* TASK OBJECTIVE *
Each entry below needs to be copied exactly, with nothing dropped.

*** Opening EXERCISE INPUTS ***

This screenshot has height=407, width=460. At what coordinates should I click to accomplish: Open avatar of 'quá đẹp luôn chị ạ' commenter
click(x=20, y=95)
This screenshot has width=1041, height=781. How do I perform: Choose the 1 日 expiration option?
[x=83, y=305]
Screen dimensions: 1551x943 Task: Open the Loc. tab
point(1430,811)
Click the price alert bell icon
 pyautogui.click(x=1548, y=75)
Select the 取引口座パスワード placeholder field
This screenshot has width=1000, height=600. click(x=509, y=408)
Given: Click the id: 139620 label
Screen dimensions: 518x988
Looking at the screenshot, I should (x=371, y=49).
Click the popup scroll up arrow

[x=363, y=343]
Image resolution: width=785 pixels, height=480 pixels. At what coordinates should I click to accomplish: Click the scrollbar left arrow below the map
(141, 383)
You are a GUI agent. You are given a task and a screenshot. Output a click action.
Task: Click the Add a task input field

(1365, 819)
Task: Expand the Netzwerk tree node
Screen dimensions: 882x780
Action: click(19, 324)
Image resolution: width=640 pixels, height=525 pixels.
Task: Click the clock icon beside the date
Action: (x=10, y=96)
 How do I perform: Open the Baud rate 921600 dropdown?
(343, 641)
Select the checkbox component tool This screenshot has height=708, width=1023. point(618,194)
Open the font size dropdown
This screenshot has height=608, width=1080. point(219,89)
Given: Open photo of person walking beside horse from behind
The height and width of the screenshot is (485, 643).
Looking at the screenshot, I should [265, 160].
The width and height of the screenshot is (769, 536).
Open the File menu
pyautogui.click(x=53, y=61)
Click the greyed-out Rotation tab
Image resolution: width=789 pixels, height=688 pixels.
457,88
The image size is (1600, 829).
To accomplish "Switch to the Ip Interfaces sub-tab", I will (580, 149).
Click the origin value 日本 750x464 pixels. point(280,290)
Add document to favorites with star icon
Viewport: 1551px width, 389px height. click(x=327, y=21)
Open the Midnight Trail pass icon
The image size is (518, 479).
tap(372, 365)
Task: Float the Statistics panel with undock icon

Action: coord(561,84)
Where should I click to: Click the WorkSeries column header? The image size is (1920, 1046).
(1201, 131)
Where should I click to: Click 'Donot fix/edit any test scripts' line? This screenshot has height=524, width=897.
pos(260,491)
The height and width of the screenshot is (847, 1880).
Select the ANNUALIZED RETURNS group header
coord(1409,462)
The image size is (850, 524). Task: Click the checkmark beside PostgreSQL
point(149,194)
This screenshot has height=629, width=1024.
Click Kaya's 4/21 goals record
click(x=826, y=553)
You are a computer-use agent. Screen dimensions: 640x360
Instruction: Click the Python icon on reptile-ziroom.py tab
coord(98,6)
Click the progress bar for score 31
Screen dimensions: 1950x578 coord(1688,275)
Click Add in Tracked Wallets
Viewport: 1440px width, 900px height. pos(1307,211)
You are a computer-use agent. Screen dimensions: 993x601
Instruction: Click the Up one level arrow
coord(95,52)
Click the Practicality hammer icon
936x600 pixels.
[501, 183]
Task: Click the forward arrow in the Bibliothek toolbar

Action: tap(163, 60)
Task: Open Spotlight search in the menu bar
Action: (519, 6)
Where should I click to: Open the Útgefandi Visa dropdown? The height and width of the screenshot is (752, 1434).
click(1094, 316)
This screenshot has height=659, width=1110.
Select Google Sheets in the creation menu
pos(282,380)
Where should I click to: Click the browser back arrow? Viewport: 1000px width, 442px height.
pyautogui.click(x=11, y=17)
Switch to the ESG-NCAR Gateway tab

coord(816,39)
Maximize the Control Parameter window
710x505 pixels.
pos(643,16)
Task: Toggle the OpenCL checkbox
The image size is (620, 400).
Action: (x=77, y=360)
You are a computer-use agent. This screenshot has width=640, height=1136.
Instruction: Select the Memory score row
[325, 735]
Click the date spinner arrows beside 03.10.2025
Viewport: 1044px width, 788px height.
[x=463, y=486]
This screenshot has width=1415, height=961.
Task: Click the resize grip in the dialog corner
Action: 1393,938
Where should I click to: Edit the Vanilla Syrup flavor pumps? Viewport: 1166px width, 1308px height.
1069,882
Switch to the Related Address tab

*** Closing EXERCISE INPUTS ***

* PROBLEM SOLUTION *
This screenshot has height=407, width=460. At what coordinates should I click to accomplish: Open avatar of 'quá đẹp luôn chị ạ' commenter
click(x=20, y=95)
This screenshot has width=1041, height=781. How do I perform: Choose the 1 日 expiration option?
[x=83, y=305]
Screen dimensions: 1551x943 Task: Open the Loc. tab
point(1430,811)
Click the price alert bell icon
 pyautogui.click(x=1548, y=75)
Select the 取引口座パスワード placeholder field
This screenshot has width=1000, height=600. click(x=509, y=408)
Given: Click the id: 139620 label
Screen dimensions: 518x988
Looking at the screenshot, I should (x=371, y=49).
Click the popup scroll up arrow

[x=363, y=343]
Image resolution: width=785 pixels, height=480 pixels. At what coordinates should I click to accomplish: Click the scrollbar left arrow below the map
(141, 383)
You are a GUI agent. You are given a task and a screenshot. Output a click action.
Task: Click the Add a task input field

(1365, 819)
Task: Expand the Netzwerk tree node
Screen dimensions: 882x780
Action: click(19, 324)
Image resolution: width=640 pixels, height=525 pixels.
Task: Click the clock icon beside the date
Action: (x=10, y=96)
 How do I perform: Open the Baud rate 921600 dropdown?
(343, 641)
Select the checkbox component tool This screenshot has height=708, width=1023. point(618,194)
Open the font size dropdown
This screenshot has height=608, width=1080. point(219,89)
Given: Open photo of person walking beside horse from behind
The height and width of the screenshot is (485, 643).
Looking at the screenshot, I should [265, 160].
The width and height of the screenshot is (769, 536).
Open the File menu
pyautogui.click(x=53, y=61)
Click the greyed-out Rotation tab
Image resolution: width=789 pixels, height=688 pixels.
457,88
The image size is (1600, 829).
To accomplish "Switch to the Ip Interfaces sub-tab", I will (580, 149).
Click the origin value 日本 750x464 pixels. point(280,290)
Add document to favorites with star icon
Viewport: 1551px width, 389px height. click(x=327, y=21)
Open the Midnight Trail pass icon
The image size is (518, 479).
tap(372, 365)
Task: Float the Statistics panel with undock icon

Action: coord(561,84)
Where should I click to: Click the WorkSeries column header? The image size is (1920, 1046).
(1201, 131)
Where should I click to: Click 'Donot fix/edit any test scripts' line? This screenshot has height=524, width=897.
pos(260,491)
The height and width of the screenshot is (847, 1880).
Select the ANNUALIZED RETURNS group header
coord(1409,462)
The image size is (850, 524). Task: Click the checkmark beside PostgreSQL
point(149,194)
This screenshot has height=629, width=1024.
Click Kaya's 4/21 goals record
click(x=826, y=553)
You are a computer-use agent. Screen dimensions: 640x360
Instruction: Click the Python icon on reptile-ziroom.py tab
coord(98,6)
Click the progress bar for score 31
Screen dimensions: 1950x578 coord(1688,275)
Click Add in Tracked Wallets
Viewport: 1440px width, 900px height. pos(1307,211)
You are a computer-use agent. Screen dimensions: 993x601
Instruction: Click the Up one level arrow
coord(95,52)
Click the Practicality hammer icon
936x600 pixels.
[501, 183]
Task: Click the forward arrow in the Bibliothek toolbar

Action: tap(163, 60)
Task: Open Spotlight search in the menu bar
Action: (519, 6)
Where should I click to: Open the Útgefandi Visa dropdown? The height and width of the screenshot is (752, 1434).
click(1094, 316)
This screenshot has height=659, width=1110.
Select Google Sheets in the creation menu
pos(282,380)
Where should I click to: Click the browser back arrow? Viewport: 1000px width, 442px height.
pyautogui.click(x=11, y=17)
Switch to the ESG-NCAR Gateway tab

coord(816,39)
Maximize the Control Parameter window
710x505 pixels.
pos(643,16)
Task: Toggle the OpenCL checkbox
The image size is (620, 400).
Action: (x=77, y=360)
You are a computer-use agent. This screenshot has width=640, height=1136.
Instruction: Select the Memory score row
[325, 735]
Click the date spinner arrows beside 03.10.2025
Viewport: 1044px width, 788px height.
[x=463, y=486]
This screenshot has width=1415, height=961.
Task: Click the resize grip in the dialog corner
Action: 1393,938
Where should I click to: Edit the Vanilla Syrup flavor pumps? Viewport: 1166px width, 1308px height.
1069,882
Switch to the Related Address tab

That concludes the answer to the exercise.